視界が塗り潰される。上条は慌てて眼を開く。見る事に関しては神の領域に達するその眼を。
状況を掴もうと当たりを見渡す。色は一色だが、その光量はナイトパレードにも匹敵する。
その直後、落雷のように遅れて、音と衝撃が襲いかかる。
「うおっ」
光と音が離れてやってきたという事は、今のは遠距離での出来事だったのだろう。
(やべっ。今の閃光と爆音の間の時間計っておくんだった。そしたら距離が割り出せるのに)
その時、上条の頭に声が響いた。
―――虚数学区・五行機関が部分的な展開を開始。
―――該当座標は学園都市、第七学区のほぼ中央地点。
―――理論モデル『風斬氷華』をベースに、追加モジュールを上書き。
―――理論モデル、内外とともに変貌を確認。
―――妹達を統御する上位個体『最終信号』は
―――ミサカネットワークを強制操作する事により、学園都市の全AIM拡散力場の方向性を人為的に誘導する事に成功。
―――第一段階は完了。
―――物理ルールの変更を確認。
―――これより、学園都市に『ヒューズ=カザキリ』が出現します。
―――関係者各位は不意の衝撃に備えてください。
光の中心点から、無数の翼のようなものが吹き荒れた。まるで刃のように鋭い、数十もの羽。一本一本は一〇メートルから一〇〇メートルにも及び、天へ逆らうように高くたか買う広げられていく。

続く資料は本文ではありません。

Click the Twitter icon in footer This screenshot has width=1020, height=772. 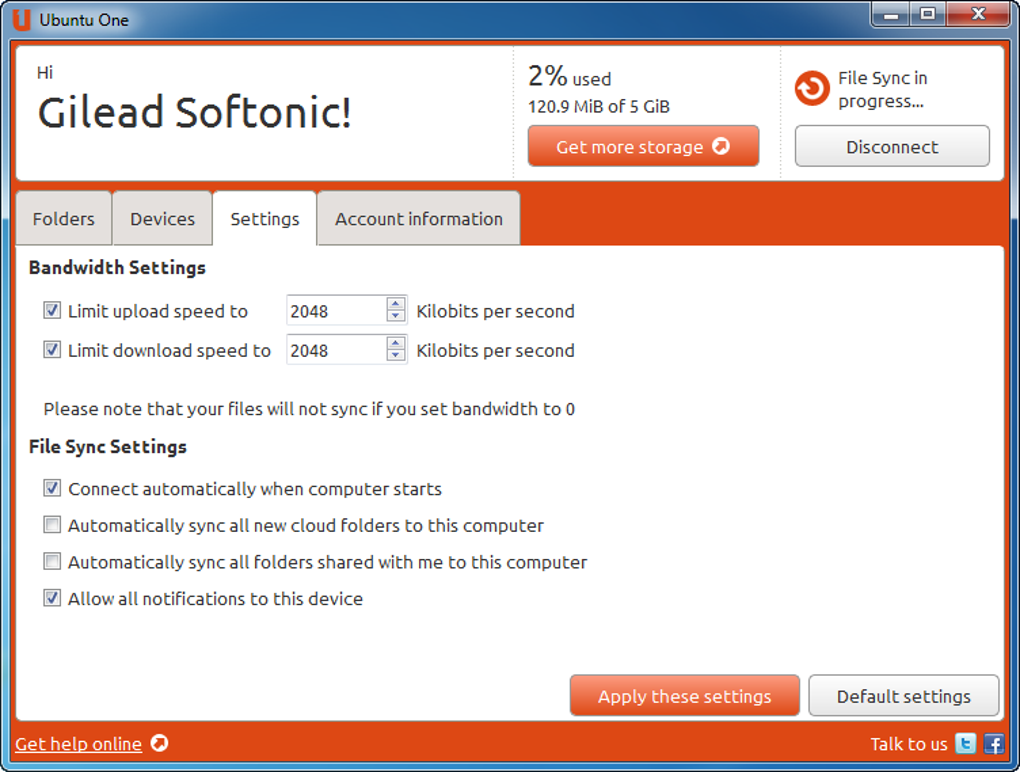(x=966, y=743)
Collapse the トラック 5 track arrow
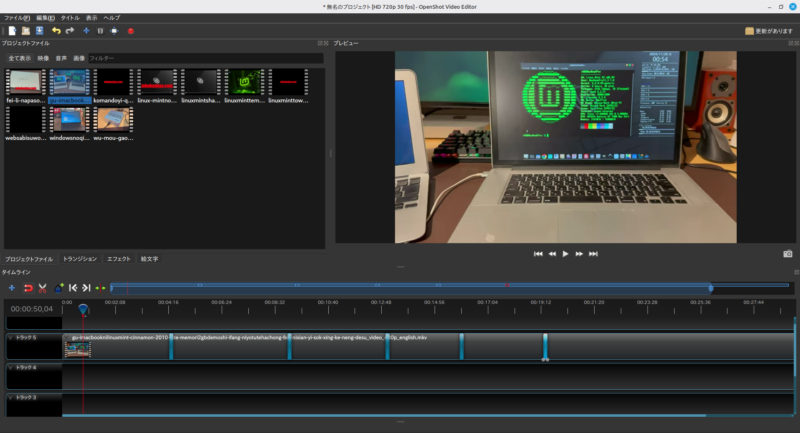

周囲にはビルがあるが、そんなものを気にしている様子はない。濡れた紙を引き裂くが如く、次々とビルが倒壊していった。人間の作り上げた貧弱な構造物を食い破りながら、翼は悠々と羽ばたく。世界の主は人間ではないと、言外に語っているかのように。
まるで、巨大な水晶でできた孔雀の羽のようだった。
「とち狂ったか・・・アレイスター!!」
上条はその様子を離れたビルの屋上から見ていた。
彼は知っている。
遙か前方に見える、非化学極まりないものの正体を。
「天使を・・・堕ろすなんて・・・。しかも・・・風斬だと? 巫山戯てんじゃねェェ!!!」
上条の咆哮と同時に、破壊の一撃が放たれた。
生み出された壮絶な雷光は、蛇のように生物的な動きで学園都市の外へと飛んでいく。上条はその残像を目で追う。強烈な光が突き刺さった地点は、まるで土地の地下にまんべんなく爆薬が仕掛けてあったように、森と土と木々と人が上空まで舞い上げられた。
数秒遅れて、爆音が全身を打つ。
それはもはや衝撃波だった。あまりの威力に上条も「おぉー」と声を出す。
「とりあえず、あの天使を止めに行かねーとな」
上条は光の中心に向けて走り出した。
「天使だろうがなんだろうが、そんな地上にあっちゃいけないもんがあるなんて、ふざけた幻想は、俺がこの手でぶち殺すっ!!」
走りながら、上条は幻想喰いのリミッターを“怒り”という感情でぶち壊した。